Jon only has a couple weeks of classes left until his spring semester comes to a close and we begin our sprint to the finish. Woohoo!! I know he is excited but also a little overwhelmed because he still has quite a bit to do before he is finished. We are both ready for a change and I think California will do just the trick. Oooo, makes me want to pick and leave right now.
The only new thing with me is that I have finally finished the David Brainerd book (which is an incredible story and well worth the time) and have now moved on to A Chance to Die: The Life and Legacy of Amy Carmichael, written by Elisabeth Elliot. I've really been enjoying reading through biographies of missionaries and I still have a long list of books I would like to read. I'm sure many more will get added to this list.

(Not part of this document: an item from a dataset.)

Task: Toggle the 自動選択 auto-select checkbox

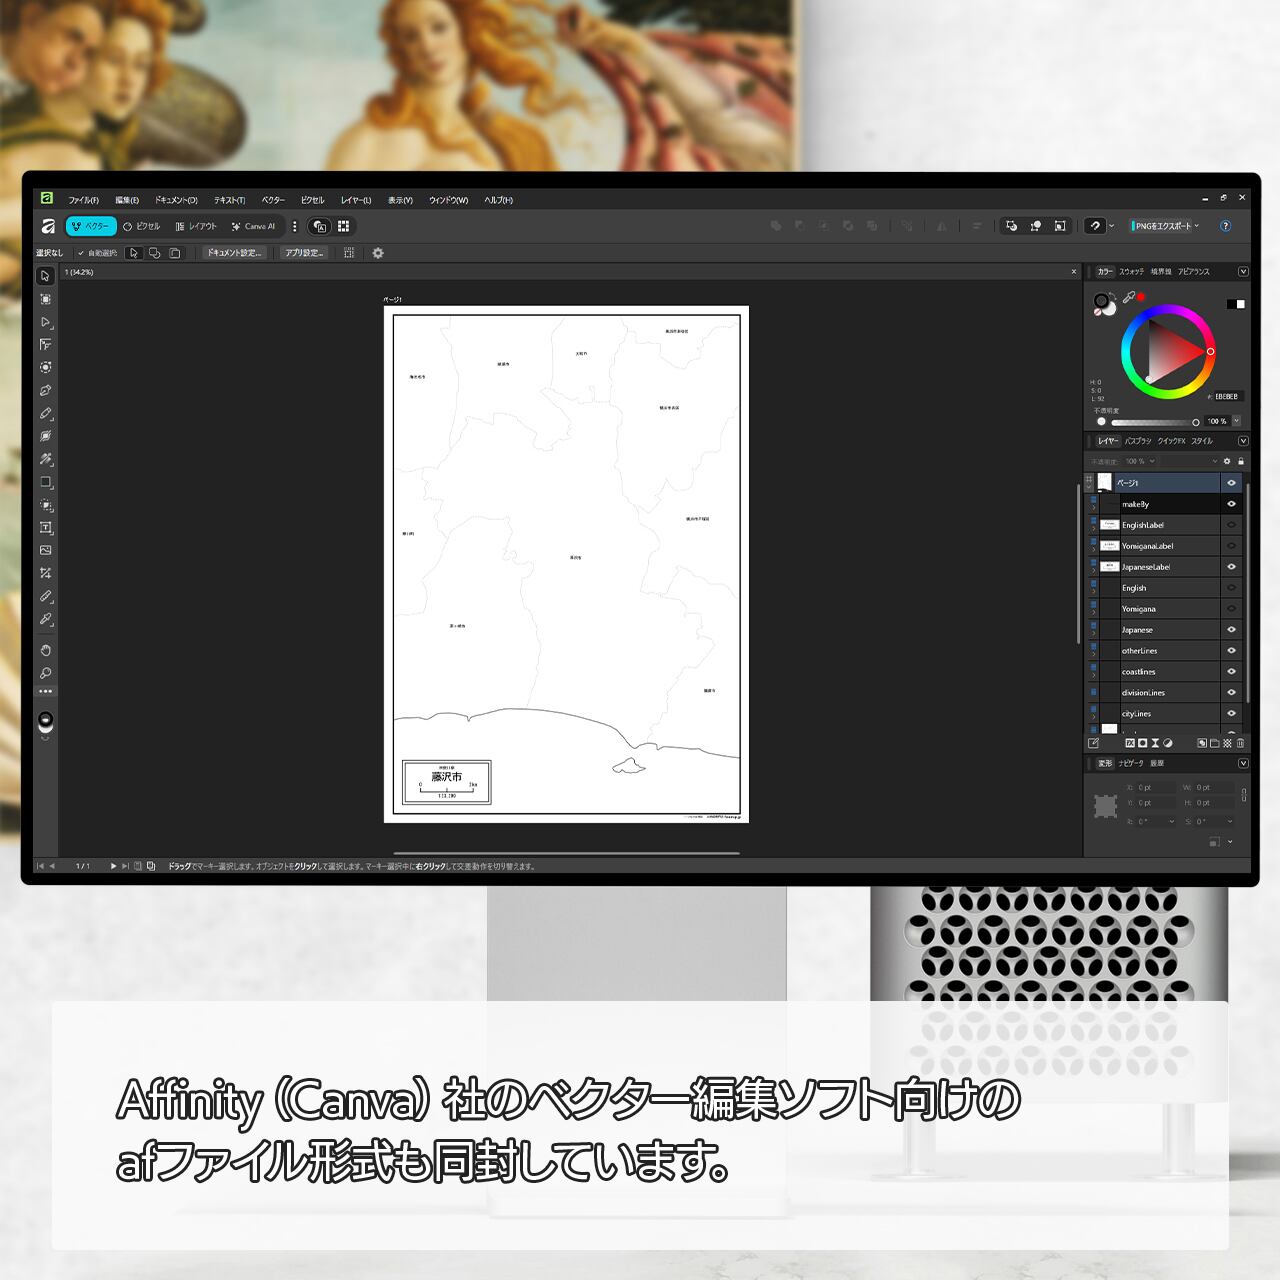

Hudson Taylor's Spiritual Secret
- Praying Hyde, Apostle of Prayer: The Life Story of John Hyde
- To the Golden Shore: The Life of Adoniram Judson
- Jungle Pilot
- Through Gates of Splendor
- Shadow of the Almighty
Another book I thought looked fascinating is: Eternity in Their Hearts: Startling Evidence of Belief in the One True God in Hundreds of Cultures Throughout the World (written by Don Richardson). He is the same man who wrote Peace Child, an amazing book about his life as a missionary in the jungles of Papua New Guinea and how God broke through to the tribal people he was ministering to.
Anyways, so yeah I'm trying to use this time to stir and prepare my heart for ministry in the coming years. God is continuing to give my heart a burden for missions though I'm still not entirely sure why. I long to be earnest in hearing the heart of my Savior and following his leading. A quote I read from the Amy Carmichael book stood out to me last night, "Satan is so much more in earnest than we are - he buys up the opportunity while we are wondering how much it will cost." I desire know the voice of my Savior so clearly that I will be quick to obey even if I think the cost will be great. My ministry at this point in my life is not exactly what I imagined it but God is moving and I want to continue to live in that moment and not just look forward to something "better." I'm learning, slowly.
A quick aside. This morning at church a song lyric convicted my heart so much so that I couldn't even sing it.
"Break my heart for what breaks yours. Everything I am for your kingdom's cause..."
Do I live like that? Lord stir my heart. Despite how mundane life seems at times God is still moving in a mighty way and I'm thankful. So yeah, that's about it with me. Great is the Lord and most worthy of praise. His greatness no one can fathom!!